- Washington, District of Columbia, United States
XOR Security is currently seeking talented Cyber Threat Analysts (Tier 2 Shift Lead) for multiple exciting positions supporting one of our premier clients. Our project is aimed at establishing cutting edge techniques for identifying threats and detecting malicious activity using advanced toolsets.
The ideal candidate will have a solid understanding of cyber threats and information security in the domains of TTP's, Threat Actors, Campaigns, and Observables. The candidate must be familiar with intrusion detection systems, netflow analysis, security information event management platforms, and cyber ticketing management.
This effort will require a skilled cyber analyst to coordinate analysis and response between network, digital media analysis, and malware teams. The candidate must have a strong understanding of network attack patterns, Tactics Techniques and Procedures used by our nation's adversaries, and excellent communication skills. The candidate should have experience providing leadership to a team and functioning as a technical escalation point.
Washington D.C., USA
Front end or Back end days
- Experience with various network defense toolsets (e.g., Splunk, Snort/SourceFire, NetWitness, ArcSight, Netflow / SiLK, Remedy).
- Strong understanding of proxy analysis. Must be able to read proxy logs.
- Strong logical/critical thinking abilities, especially analyzing network traffic and IDS events for malicious intent.
- Proficiency in cyber threat exploitation patterns, from discovery through establishing a persistent presence.

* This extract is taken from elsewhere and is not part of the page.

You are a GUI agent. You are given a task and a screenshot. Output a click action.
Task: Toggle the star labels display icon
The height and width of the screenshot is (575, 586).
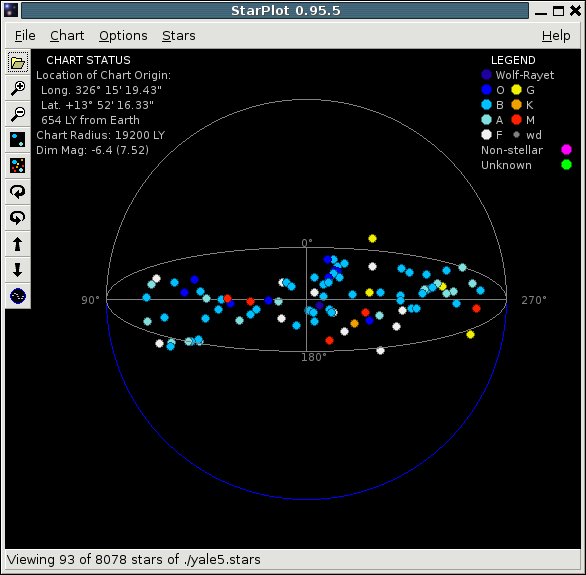click(x=18, y=140)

- Excellent leadership, communication, and coordination skills. Must be able to lead a team and provide technical guidance for Tier 1 analysts.
- Strong experience in cyber defense.
- Experience working in a Security Operations Center (SOC) or Network Operations Center (NOC) environment.
- Five (5) years of experience in network defense environments.
- Understanding of command line scripting and implementation. (e.g., Python, Powershell)
- Ability to write new content/searches/scripts. (e.g., Splunk dashboards, Splunk ES alerts, SNORT signatures, Python scripts, Powershell scripts.)
- Familiarity with Splunk Enterprise Security.
- Strong understanding of networking. (TCP Flags, TCP Handshake, IP addressing, Firewalls, Proxy, IDS, IPS)
- Ability to perform netflow / packet capture (PCAP) analysis.
- Experience with cyber threat hunting.
- Bachelor’s Degree in Computer Science, Computer Engineering, or STEM majors.
XOR Security offers a very competitive benefits package including health insurance coverage from first day of employment, 401k with a vested company match, vacation and supplemental insurance benefits.
XOR Security is an Equal Opportunity Employer (EOE). M/F/D/V.
Citizenship Clearance Requirement
Applicants selected may be subject to a government security investigation and must meet eligibility requirements - US CITIZENSHIP and SECRET CLEARANCE REQUIRED.